# Cleaner Shrimp Question



## MaconTallMan (Dec 11, 2005)

Hi All,
I just purchased a cleaner (Skunk) shrimp. I wanted to find out if there is anything special I need to do or check for to make sure he has what he needs. I have read that they need Iodine in the water for proper molting. Is this accurate and what all is needed for proper care. Thanks


----------



## Electric Monk (Sep 6, 2005)

MaconTallMan said:


> Hi All,
> I just purchased a cleaner (Skunk) shrimp. I wanted to find out if there is anything special I need to do or check for to make sure he has what he needs. I have read that they need Iodine in the water for proper molting. Is this accurate and what all is needed for proper care. Thanks


He'll pretty much look after himself. He'll feed when you feed and fish and clear up any left-overs. As for molting, I do nothing special for my tank, just keep up on water changes etc and both my shrimp molt like clockwork (As well as my lobster, now,thats scary first time you come down the stairs and see a fully formed ''''Dead'''' lobster in the tank  )


----------



## TheOldSalt (Jan 28, 2005)

Mineral supplements certainly help for longterm care, though.
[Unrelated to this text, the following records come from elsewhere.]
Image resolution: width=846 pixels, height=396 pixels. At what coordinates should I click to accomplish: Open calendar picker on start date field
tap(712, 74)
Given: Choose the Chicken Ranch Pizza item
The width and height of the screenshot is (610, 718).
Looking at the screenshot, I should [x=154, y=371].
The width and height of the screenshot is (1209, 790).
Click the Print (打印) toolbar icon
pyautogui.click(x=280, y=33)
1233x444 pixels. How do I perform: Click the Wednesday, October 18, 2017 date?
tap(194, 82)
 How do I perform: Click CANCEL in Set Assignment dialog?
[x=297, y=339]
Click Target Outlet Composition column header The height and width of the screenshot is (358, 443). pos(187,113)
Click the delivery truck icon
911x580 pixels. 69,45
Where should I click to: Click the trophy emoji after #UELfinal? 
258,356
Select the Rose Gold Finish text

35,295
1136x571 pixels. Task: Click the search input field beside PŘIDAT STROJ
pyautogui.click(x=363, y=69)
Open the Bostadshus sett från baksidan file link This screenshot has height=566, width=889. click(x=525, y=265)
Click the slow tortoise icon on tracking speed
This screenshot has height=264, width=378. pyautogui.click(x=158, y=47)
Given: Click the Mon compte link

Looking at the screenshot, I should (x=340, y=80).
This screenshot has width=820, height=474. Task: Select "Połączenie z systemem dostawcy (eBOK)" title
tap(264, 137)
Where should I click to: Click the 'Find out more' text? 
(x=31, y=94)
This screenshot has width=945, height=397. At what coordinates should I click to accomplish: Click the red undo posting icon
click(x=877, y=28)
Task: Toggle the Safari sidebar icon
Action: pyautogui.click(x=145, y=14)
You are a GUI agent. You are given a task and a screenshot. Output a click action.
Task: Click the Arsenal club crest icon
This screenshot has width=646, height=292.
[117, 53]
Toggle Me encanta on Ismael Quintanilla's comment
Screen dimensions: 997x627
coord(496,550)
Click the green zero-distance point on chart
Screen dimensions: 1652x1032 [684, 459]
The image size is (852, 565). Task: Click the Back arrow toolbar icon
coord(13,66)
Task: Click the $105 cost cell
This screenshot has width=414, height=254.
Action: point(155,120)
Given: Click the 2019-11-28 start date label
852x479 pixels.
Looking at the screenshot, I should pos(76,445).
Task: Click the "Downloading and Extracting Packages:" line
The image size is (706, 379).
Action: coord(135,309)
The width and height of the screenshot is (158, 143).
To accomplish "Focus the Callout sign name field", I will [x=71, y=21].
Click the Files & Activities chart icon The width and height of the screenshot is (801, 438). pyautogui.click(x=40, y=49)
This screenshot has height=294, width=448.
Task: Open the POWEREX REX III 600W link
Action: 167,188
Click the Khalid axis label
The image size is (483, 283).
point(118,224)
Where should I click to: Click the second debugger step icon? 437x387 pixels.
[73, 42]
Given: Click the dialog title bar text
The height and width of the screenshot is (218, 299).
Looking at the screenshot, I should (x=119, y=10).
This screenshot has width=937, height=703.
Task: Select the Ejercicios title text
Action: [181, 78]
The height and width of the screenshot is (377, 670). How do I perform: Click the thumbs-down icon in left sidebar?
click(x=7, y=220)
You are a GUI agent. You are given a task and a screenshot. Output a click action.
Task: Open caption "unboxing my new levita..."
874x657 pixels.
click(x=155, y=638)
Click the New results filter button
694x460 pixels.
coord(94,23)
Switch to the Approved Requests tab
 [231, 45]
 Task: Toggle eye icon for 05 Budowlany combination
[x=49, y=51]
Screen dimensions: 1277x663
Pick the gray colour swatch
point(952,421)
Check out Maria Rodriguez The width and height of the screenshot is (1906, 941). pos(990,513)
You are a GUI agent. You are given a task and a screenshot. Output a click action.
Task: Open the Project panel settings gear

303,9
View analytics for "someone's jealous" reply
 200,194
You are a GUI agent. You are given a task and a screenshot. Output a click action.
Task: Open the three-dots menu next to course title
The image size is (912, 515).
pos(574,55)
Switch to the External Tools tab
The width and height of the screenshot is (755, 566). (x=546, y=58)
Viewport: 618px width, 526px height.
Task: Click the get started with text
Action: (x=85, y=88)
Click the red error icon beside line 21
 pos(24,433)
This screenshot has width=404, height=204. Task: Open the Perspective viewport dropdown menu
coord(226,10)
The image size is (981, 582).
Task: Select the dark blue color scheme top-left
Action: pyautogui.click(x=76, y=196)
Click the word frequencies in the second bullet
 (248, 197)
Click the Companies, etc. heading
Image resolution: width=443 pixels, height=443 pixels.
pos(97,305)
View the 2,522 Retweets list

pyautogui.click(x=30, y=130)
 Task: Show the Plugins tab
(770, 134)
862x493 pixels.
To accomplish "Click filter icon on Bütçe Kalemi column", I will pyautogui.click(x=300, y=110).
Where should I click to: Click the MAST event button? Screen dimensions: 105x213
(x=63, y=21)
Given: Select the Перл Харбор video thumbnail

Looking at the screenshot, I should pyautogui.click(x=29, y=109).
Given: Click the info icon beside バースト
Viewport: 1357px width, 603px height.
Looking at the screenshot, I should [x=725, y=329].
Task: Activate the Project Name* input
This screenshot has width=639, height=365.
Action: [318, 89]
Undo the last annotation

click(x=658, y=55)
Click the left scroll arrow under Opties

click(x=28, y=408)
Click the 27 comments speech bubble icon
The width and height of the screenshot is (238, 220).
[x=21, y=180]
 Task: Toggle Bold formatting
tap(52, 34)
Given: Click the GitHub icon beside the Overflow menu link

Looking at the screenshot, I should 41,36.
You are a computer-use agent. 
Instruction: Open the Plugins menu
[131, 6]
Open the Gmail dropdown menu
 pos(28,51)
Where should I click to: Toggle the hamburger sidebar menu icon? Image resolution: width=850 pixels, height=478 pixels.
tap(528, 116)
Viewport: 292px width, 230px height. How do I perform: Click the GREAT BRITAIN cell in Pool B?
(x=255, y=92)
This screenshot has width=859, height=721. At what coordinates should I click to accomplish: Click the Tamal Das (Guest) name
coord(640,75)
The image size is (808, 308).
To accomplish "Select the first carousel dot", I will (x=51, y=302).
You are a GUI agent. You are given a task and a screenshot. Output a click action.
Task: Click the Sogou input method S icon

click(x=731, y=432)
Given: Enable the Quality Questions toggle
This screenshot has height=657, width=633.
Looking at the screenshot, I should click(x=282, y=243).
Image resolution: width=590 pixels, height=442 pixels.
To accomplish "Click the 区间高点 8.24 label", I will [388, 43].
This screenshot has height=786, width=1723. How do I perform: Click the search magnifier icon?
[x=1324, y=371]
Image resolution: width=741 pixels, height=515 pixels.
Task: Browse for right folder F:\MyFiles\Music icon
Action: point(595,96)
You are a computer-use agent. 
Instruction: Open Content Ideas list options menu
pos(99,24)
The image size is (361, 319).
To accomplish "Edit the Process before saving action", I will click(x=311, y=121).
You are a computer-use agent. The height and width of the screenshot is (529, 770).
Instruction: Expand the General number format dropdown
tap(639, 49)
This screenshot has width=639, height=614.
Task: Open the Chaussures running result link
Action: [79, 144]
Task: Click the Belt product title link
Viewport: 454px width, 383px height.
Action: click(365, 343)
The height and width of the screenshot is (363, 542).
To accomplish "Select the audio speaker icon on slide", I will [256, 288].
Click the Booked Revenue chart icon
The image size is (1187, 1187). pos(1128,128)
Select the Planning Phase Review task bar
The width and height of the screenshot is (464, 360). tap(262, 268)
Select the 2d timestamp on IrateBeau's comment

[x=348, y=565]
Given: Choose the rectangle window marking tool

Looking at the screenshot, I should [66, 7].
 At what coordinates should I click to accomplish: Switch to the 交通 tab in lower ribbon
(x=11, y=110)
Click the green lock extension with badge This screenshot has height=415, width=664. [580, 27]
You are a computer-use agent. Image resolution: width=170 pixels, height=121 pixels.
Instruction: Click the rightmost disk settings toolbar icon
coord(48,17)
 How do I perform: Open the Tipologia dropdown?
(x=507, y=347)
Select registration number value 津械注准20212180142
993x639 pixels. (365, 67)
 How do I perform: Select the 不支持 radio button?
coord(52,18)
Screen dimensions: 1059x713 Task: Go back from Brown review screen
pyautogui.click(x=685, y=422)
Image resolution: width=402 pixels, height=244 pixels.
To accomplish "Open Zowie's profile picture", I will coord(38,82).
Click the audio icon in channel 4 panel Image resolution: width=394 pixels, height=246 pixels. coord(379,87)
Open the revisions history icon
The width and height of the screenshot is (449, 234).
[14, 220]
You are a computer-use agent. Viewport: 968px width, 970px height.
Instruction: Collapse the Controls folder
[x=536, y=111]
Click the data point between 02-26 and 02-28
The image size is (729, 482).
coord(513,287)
If you make regular water changes you'll already replenish needed minerals in the process.


----------



## MaconTallMan (Dec 11, 2005)

Thanks for the help. I am doing water changes, but only doing about three gallons per week. I have a 46 gallon bow. I am "Skimming" the top of the water off in the water changes and replacing with the new water. I can't afford a skimmer at the moment and felt this could be a suitable way to help keep things in check. I would like to get your advice on what you think about doing it this way.

Thanks


----------



## Electric Monk (Sep 6, 2005)

TheOldSalt said:


> Mineral supplements certainly help for longterm care, though. If you make regular water changes you'll already replenish needed minerals in the process.


Opps, oh yeah, I add Essential Elements (Kent marine) and aragamilk when I do the waterchange, Thanks for reminding me salty.


----------